● **WHAT TO PRODUCE**:
Take the entries that follow and return exactly the lines from the one holding "Given: Remove EduNext Labs from accounts" through the one holding "Task: Open the PDF工具集 tab", both included. Nothing else is needed.

● **DATA SHOWN**:
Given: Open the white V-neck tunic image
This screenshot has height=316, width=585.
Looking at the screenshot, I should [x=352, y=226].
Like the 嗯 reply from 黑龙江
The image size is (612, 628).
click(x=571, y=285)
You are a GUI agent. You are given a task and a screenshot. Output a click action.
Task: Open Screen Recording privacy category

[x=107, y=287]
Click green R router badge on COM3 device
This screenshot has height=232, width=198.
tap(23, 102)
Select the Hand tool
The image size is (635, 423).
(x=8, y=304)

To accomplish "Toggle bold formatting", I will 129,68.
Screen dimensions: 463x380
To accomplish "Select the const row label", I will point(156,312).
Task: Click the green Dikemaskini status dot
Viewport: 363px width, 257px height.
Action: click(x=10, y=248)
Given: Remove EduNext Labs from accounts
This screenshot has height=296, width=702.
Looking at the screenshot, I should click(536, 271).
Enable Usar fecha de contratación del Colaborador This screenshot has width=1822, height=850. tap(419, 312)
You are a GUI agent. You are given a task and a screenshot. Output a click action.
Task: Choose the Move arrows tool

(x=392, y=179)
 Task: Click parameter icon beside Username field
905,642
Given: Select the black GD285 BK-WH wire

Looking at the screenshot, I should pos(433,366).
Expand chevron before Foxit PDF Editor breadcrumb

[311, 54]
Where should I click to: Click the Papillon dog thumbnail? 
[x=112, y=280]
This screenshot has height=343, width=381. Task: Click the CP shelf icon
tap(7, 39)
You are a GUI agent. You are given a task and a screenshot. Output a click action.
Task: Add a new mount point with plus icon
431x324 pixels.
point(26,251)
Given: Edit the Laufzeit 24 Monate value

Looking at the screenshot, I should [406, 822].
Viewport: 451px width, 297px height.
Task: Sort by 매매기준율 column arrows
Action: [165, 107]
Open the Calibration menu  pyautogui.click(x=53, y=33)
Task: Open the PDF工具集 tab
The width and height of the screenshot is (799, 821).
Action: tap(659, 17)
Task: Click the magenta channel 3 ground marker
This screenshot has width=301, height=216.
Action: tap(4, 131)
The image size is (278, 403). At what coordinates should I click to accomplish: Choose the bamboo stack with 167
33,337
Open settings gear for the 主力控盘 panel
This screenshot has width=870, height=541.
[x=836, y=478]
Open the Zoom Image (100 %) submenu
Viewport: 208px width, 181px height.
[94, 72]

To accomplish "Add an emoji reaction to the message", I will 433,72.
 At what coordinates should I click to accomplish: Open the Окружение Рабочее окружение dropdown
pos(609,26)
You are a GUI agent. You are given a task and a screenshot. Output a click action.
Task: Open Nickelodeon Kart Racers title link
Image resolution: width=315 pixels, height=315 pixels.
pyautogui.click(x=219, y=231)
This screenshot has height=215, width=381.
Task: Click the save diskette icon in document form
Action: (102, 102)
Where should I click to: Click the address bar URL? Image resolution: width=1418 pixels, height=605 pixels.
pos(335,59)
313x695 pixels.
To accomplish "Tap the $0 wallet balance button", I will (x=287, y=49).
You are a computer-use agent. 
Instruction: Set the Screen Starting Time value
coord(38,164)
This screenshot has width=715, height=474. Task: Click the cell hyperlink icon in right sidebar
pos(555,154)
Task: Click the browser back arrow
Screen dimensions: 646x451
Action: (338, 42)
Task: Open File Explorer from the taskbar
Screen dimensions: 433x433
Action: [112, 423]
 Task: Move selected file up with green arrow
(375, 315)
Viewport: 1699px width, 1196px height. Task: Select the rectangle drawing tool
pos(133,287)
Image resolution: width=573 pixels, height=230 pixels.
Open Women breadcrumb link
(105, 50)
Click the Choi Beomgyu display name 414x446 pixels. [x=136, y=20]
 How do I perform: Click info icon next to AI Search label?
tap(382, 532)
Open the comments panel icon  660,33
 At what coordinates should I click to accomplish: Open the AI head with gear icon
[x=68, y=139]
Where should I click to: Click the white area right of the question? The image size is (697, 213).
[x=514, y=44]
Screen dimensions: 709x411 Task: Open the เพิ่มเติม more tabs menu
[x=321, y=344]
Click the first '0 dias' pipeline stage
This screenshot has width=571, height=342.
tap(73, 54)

● **RESULT OF THIS TASK**:
Given: Remove EduNext Labs from accounts
This screenshot has height=296, width=702.
Looking at the screenshot, I should click(536, 271).
Enable Usar fecha de contratación del Colaborador This screenshot has width=1822, height=850. tap(419, 312)
You are a GUI agent. You are given a task and a screenshot. Output a click action.
Task: Choose the Move arrows tool

(x=392, y=179)
 Task: Click parameter icon beside Username field
905,642
Given: Select the black GD285 BK-WH wire

Looking at the screenshot, I should pos(433,366).
Expand chevron before Foxit PDF Editor breadcrumb

[311, 54]
Where should I click to: Click the Papillon dog thumbnail? 
[x=112, y=280]
This screenshot has height=343, width=381. Task: Click the CP shelf icon
tap(7, 39)
You are a GUI agent. You are given a task and a screenshot. Output a click action.
Task: Add a new mount point with plus icon
431x324 pixels.
point(26,251)
Given: Edit the Laufzeit 24 Monate value

Looking at the screenshot, I should [406, 822].
Viewport: 451px width, 297px height.
Task: Sort by 매매기준율 column arrows
Action: [165, 107]
Open the Calibration menu  pyautogui.click(x=53, y=33)
Task: Open the PDF工具集 tab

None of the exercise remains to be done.